> _Data under study_
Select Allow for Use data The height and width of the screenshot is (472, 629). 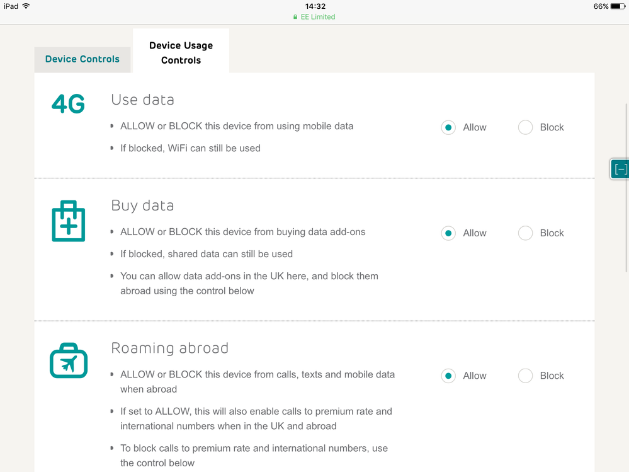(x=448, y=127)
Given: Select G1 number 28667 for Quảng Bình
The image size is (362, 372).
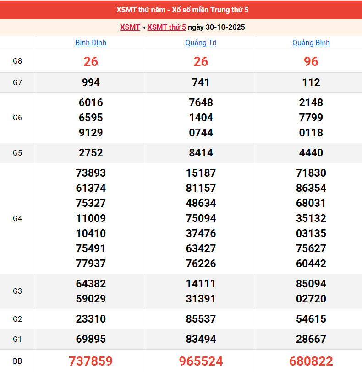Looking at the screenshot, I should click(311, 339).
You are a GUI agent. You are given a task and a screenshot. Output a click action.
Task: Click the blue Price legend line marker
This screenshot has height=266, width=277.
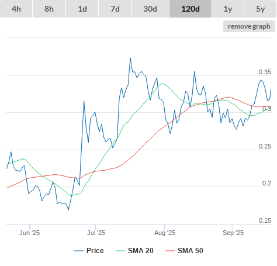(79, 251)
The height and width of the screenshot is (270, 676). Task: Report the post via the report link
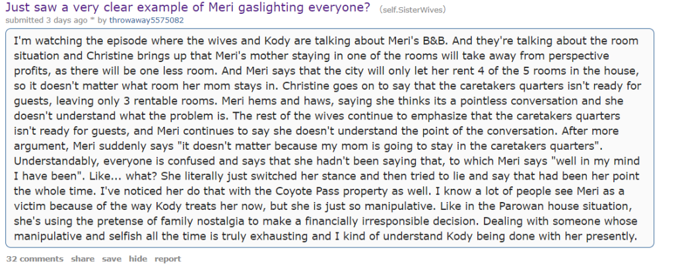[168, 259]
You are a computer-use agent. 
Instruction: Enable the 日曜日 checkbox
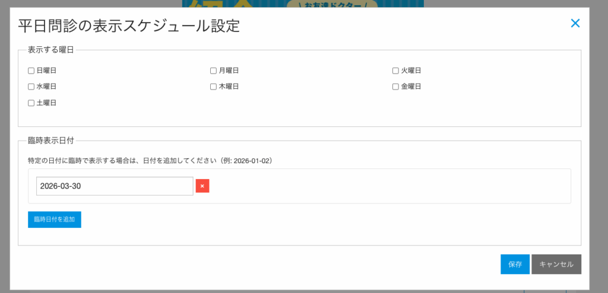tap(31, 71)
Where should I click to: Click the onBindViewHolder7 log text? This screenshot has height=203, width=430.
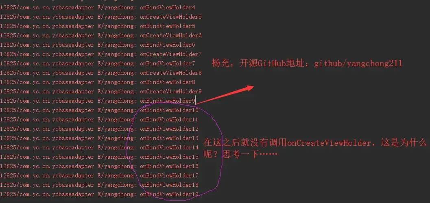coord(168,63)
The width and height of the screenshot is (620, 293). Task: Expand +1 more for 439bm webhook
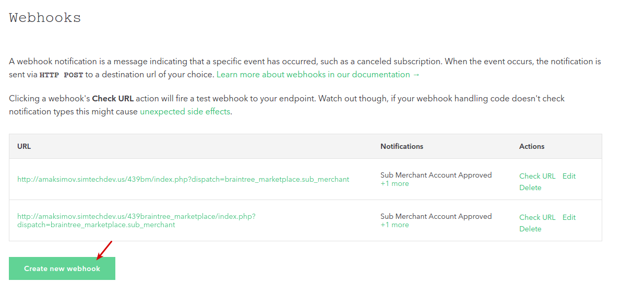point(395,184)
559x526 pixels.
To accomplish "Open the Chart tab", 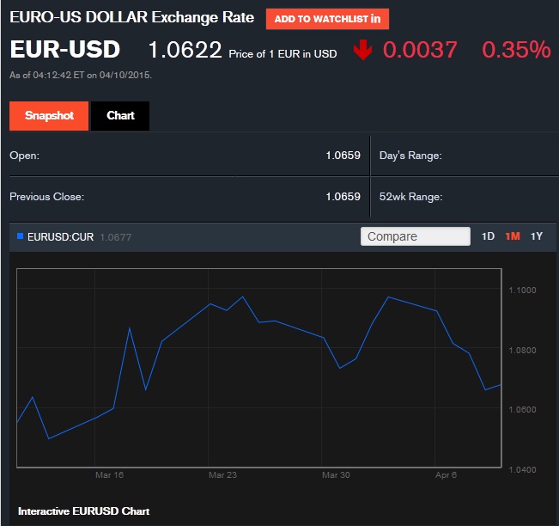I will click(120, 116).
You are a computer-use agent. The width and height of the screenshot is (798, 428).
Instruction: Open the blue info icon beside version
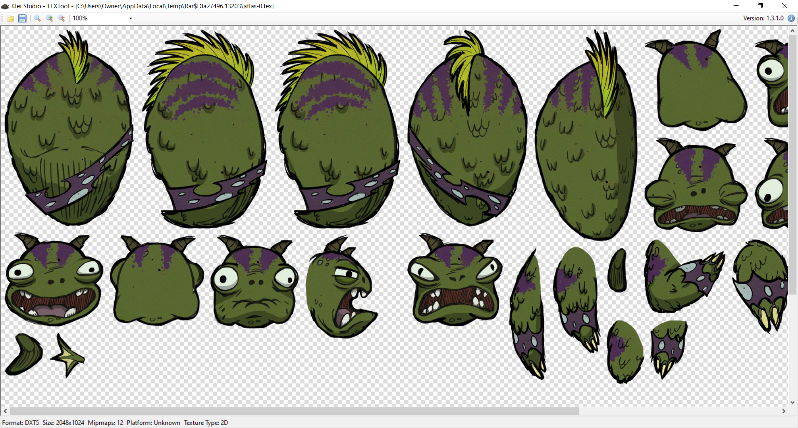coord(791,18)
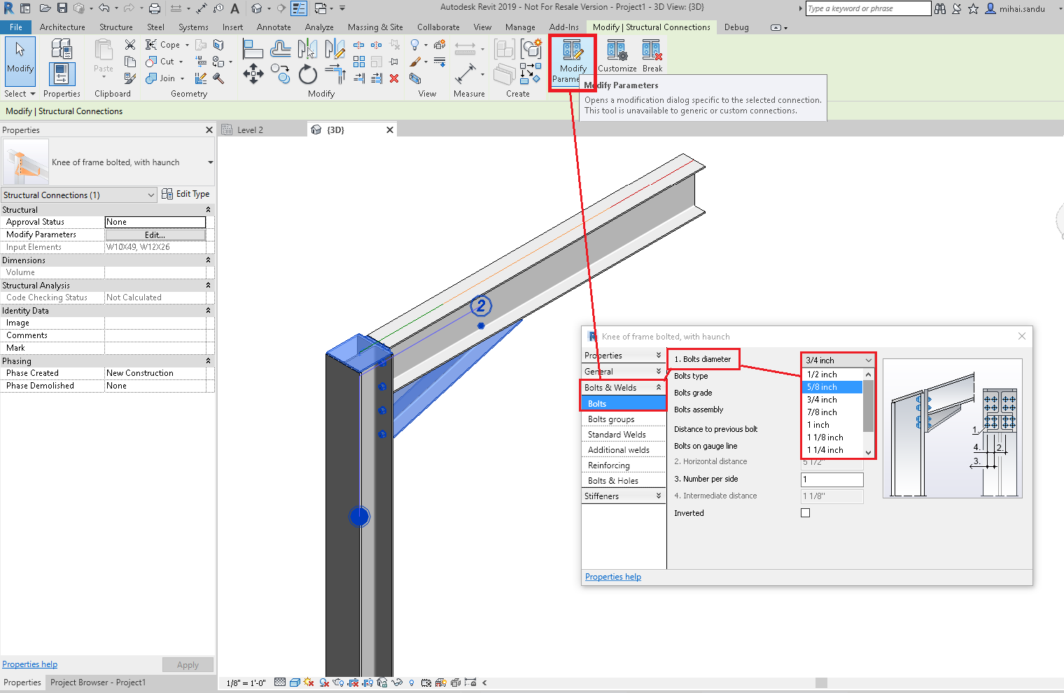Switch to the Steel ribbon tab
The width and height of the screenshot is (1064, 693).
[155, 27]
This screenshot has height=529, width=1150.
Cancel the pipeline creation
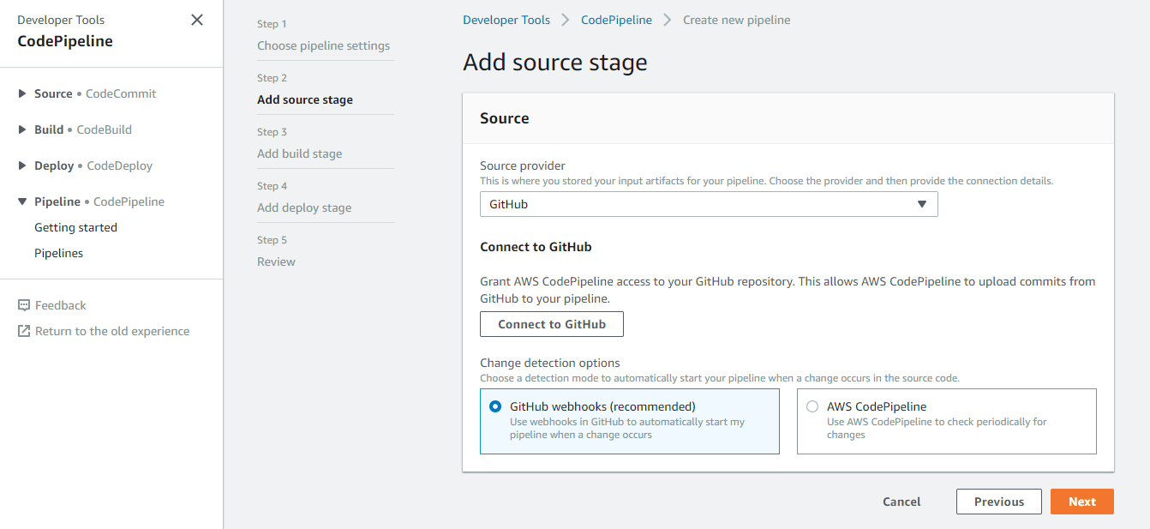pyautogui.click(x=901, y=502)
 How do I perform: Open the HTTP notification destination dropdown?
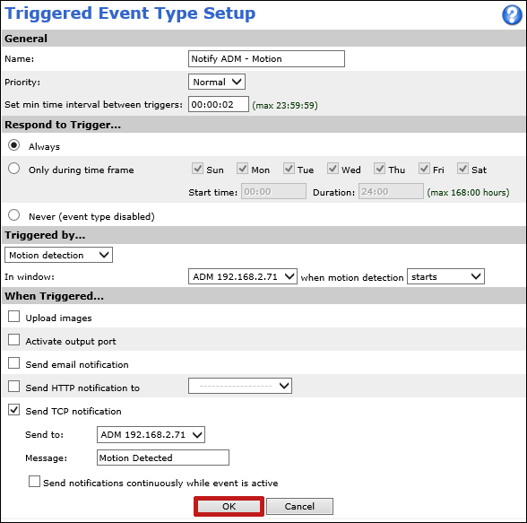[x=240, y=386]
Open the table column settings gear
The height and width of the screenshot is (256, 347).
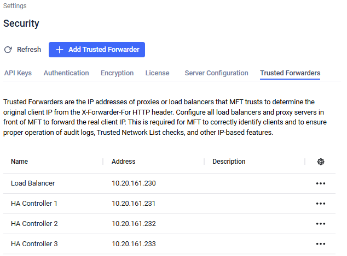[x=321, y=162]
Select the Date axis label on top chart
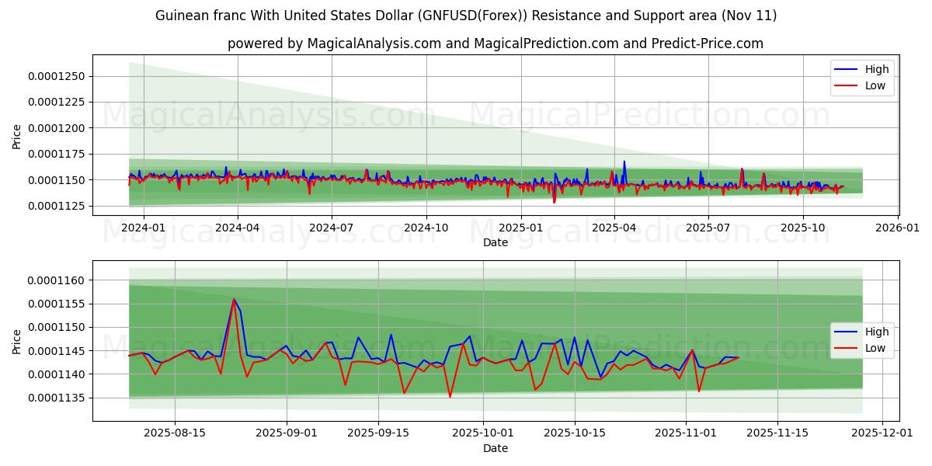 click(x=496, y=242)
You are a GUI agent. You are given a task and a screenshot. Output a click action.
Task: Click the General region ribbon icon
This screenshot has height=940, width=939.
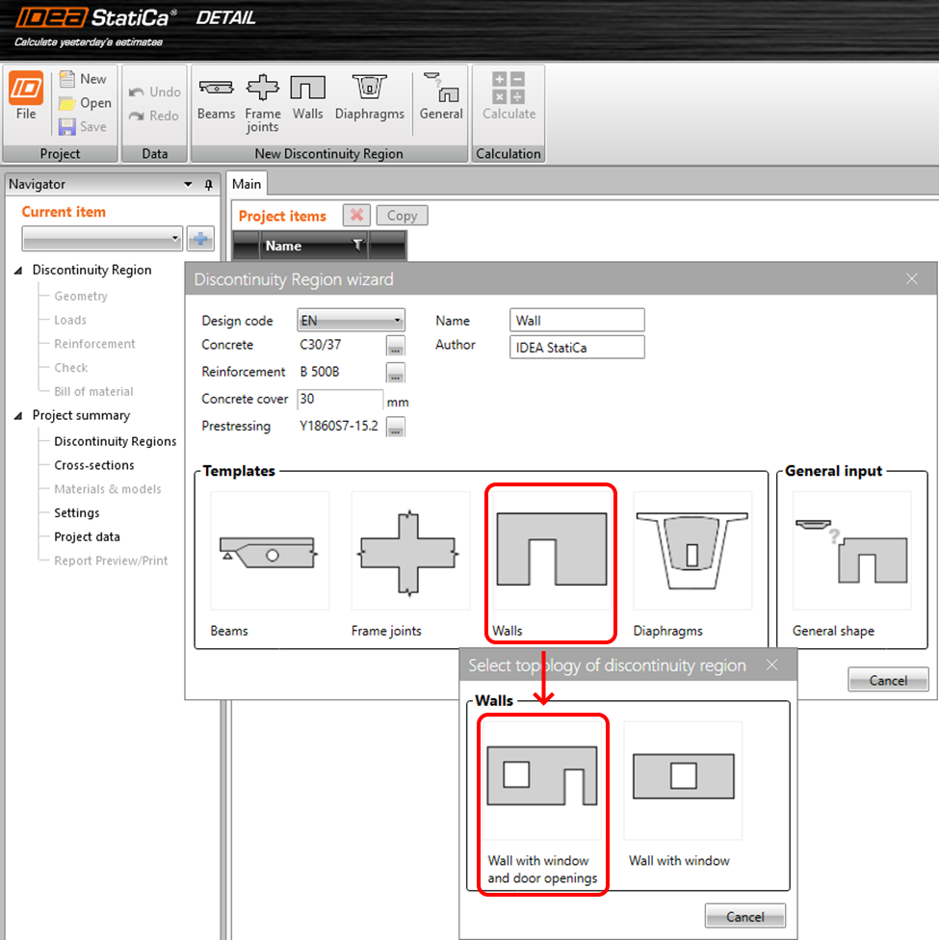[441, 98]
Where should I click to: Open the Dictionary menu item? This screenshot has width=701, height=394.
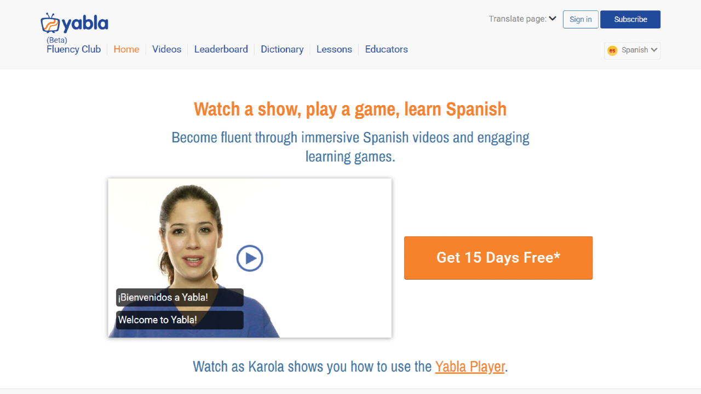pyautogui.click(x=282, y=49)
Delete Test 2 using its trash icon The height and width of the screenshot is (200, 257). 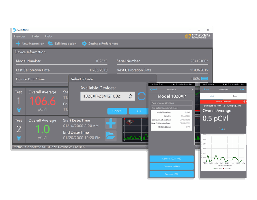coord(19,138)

> _Instructions to follow_
If a line in the records has the word "agent", copy that line.

> _Answer section_
You are a GUI agent. You are given a task and a screenshot. Output a click action.
You are a computer-use agent. 
You are a computer-use agent. The width and height of the screenshot is (798, 428).
You are a GUI agent. You are given a task and a screenshot. Output a click action.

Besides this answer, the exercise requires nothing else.